--- Records ---
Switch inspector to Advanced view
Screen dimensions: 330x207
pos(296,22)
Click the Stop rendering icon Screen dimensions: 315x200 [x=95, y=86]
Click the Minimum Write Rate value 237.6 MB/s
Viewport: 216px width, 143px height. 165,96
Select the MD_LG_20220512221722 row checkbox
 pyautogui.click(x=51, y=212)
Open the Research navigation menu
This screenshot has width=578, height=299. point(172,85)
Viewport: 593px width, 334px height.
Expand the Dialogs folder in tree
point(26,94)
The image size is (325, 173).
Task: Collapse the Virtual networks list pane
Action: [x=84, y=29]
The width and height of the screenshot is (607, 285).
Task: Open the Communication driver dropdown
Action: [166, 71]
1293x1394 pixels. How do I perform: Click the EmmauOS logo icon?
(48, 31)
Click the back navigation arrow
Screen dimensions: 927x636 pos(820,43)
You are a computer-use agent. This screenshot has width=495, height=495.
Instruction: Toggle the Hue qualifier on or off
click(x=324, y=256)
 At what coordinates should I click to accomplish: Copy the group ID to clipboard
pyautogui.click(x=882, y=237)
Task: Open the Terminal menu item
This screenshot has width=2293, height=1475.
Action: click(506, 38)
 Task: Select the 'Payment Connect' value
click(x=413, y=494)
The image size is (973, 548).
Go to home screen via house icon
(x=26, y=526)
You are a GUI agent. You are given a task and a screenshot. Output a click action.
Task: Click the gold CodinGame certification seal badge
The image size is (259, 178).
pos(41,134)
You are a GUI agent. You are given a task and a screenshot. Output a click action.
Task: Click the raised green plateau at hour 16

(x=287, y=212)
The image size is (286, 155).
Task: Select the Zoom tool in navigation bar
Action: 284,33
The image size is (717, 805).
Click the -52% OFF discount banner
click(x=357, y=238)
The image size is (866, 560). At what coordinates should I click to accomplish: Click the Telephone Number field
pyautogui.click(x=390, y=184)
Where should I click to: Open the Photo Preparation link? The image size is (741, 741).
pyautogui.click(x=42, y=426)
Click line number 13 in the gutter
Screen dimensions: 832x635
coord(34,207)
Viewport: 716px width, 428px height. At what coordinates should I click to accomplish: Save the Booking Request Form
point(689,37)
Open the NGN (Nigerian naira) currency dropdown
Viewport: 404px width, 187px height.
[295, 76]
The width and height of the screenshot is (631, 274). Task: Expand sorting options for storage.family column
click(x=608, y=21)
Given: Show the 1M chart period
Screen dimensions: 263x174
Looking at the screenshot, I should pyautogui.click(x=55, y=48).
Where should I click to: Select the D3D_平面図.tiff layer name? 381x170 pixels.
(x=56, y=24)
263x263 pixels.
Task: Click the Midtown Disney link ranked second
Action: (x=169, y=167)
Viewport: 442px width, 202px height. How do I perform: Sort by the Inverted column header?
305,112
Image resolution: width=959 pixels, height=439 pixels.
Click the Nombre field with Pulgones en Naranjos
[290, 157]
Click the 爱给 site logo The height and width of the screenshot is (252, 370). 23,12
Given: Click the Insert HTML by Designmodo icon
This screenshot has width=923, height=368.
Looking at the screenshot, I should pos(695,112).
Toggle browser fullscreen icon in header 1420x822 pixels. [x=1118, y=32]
---
### Exercise objective
Write the whole listing out again, exactly as it appears above.

### Written solution
Switch inspector to Advanced view
Screen dimensions: 330x207
pos(296,22)
Click the Stop rendering icon Screen dimensions: 315x200 [x=95, y=86]
Click the Minimum Write Rate value 237.6 MB/s
Viewport: 216px width, 143px height. 165,96
Select the MD_LG_20220512221722 row checkbox
 pyautogui.click(x=51, y=212)
Open the Research navigation menu
This screenshot has width=578, height=299. point(172,85)
Viewport: 593px width, 334px height.
Expand the Dialogs folder in tree
point(26,94)
The image size is (325, 173).
Task: Collapse the Virtual networks list pane
Action: [x=84, y=29]
The width and height of the screenshot is (607, 285).
Task: Open the Communication driver dropdown
Action: [166, 71]
1293x1394 pixels. How do I perform: Click the EmmauOS logo icon?
(48, 31)
Click the back navigation arrow
Screen dimensions: 927x636 pos(820,43)
You are a computer-use agent. This screenshot has width=495, height=495.
Instruction: Toggle the Hue qualifier on or off
click(x=324, y=256)
 At what coordinates should I click to accomplish: Copy the group ID to clipboard
pyautogui.click(x=882, y=237)
Task: Open the Terminal menu item
This screenshot has width=2293, height=1475.
Action: click(506, 38)
 Task: Select the 'Payment Connect' value
click(x=413, y=494)
The image size is (973, 548).
Go to home screen via house icon
(x=26, y=526)
You are a GUI agent. You are given a task and a screenshot. Output a click action.
Task: Click the gold CodinGame certification seal badge
The image size is (259, 178).
pos(41,134)
You are a GUI agent. You are given a task and a screenshot. Output a click action.
Task: Click the raised green plateau at hour 16

(x=287, y=212)
The image size is (286, 155).
Task: Select the Zoom tool in navigation bar
Action: 284,33
The image size is (717, 805).
Click the -52% OFF discount banner
click(x=357, y=238)
The image size is (866, 560). At what coordinates should I click to accomplish: Click the Telephone Number field
pyautogui.click(x=390, y=184)
Where should I click to: Open the Photo Preparation link? The image size is (741, 741).
pyautogui.click(x=42, y=426)
Click line number 13 in the gutter
Screen dimensions: 832x635
coord(34,207)
Viewport: 716px width, 428px height. At what coordinates should I click to accomplish: Save the Booking Request Form
point(689,37)
Open the NGN (Nigerian naira) currency dropdown
Viewport: 404px width, 187px height.
[295, 76]
The width and height of the screenshot is (631, 274). Task: Expand sorting options for storage.family column
click(x=608, y=21)
Given: Show the 1M chart period
Screen dimensions: 263x174
Looking at the screenshot, I should pyautogui.click(x=55, y=48).
Where should I click to: Select the D3D_平面図.tiff layer name? 381x170 pixels.
(x=56, y=24)
263x263 pixels.
Task: Click the Midtown Disney link ranked second
Action: (x=169, y=167)
Viewport: 442px width, 202px height. How do I perform: Sort by the Inverted column header?
305,112
Image resolution: width=959 pixels, height=439 pixels.
Click the Nombre field with Pulgones en Naranjos
[290, 157]
Click the 爱给 site logo The height and width of the screenshot is (252, 370). 23,12
Given: Click the Insert HTML by Designmodo icon
This screenshot has width=923, height=368.
Looking at the screenshot, I should pos(695,112).
Toggle browser fullscreen icon in header 1420x822 pixels. [x=1118, y=32]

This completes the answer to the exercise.